Abstract

Many nonadherent cells exist as spheres in suspension and when sucked into pipets, deform continuously like liquids within the fixed surface area limitation of a plasma membrane envelope. After release, these cells eventually recover their spherical form. Consequently, pipet aspiration test provides a useful method to assay the apparent viscosity of such cells. For this purpose, we have analyzed the inertialess flow of a liquid-like model cell into a tube at constant suction pressure. The cell is modeled as a uniform liquid core encapsulated by a distinct cortical shell. The method of analysis employs a variational approach that minimizes errors in boundary conditions defined by the equations of motion for the cortical shell where the trial functions are exact solutions for the flow field inside the liquid core. For the particular case of an anisotropic liquid cortex with persistent tension, we have determined universal predictions for flow rate scaled by the ratio of excess pressure (above the threshold established by the cortical tension) and core viscosity which is the reciprocal of the dynamic resistance to entry.

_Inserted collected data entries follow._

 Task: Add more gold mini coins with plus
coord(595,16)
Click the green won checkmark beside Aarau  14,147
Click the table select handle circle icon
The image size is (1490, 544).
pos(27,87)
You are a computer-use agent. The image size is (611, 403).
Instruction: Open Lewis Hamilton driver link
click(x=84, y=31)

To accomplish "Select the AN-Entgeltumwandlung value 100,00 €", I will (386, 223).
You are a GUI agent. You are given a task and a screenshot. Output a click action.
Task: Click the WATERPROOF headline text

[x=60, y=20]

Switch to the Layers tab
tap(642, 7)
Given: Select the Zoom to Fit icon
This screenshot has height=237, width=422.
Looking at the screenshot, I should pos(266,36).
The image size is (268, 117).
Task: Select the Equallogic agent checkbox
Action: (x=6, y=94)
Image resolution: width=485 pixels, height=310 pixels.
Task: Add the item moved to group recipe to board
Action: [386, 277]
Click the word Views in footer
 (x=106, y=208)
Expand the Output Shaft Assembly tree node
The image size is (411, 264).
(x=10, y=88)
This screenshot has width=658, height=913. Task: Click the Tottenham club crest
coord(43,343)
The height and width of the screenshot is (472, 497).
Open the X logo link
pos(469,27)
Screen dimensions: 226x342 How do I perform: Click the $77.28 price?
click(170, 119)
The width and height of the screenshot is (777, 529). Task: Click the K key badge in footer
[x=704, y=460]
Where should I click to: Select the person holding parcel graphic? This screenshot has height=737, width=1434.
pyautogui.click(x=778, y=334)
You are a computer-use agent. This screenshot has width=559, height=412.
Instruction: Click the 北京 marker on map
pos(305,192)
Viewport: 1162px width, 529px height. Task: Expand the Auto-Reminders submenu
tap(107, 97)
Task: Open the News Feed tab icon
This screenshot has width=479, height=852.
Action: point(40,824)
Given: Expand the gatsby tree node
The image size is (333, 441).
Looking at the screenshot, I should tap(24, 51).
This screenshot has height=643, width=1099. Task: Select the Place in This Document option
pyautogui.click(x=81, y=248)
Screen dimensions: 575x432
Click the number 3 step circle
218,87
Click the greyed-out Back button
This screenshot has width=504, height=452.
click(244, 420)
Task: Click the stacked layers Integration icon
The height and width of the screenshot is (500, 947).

The results depend on pipet to cell size ratio and a parameter that characterizes the ratio of viscous flow resistance in the cortex to that inside the cytoplasmic core. The rate of entry increases markedly as the pipet size approaches the outer segment diameter of the cell. Viscous dissipation in the cortex strongly influences the entry flow resistance for small tube sizes but has little effect for large tubes. This indicates that with sufficient experimental resolution, measurement of cell entry flow with different-size pipets could establish both the cortex to cell dissipation ratio as well as the apparent viscosity of the cytoplasmic core.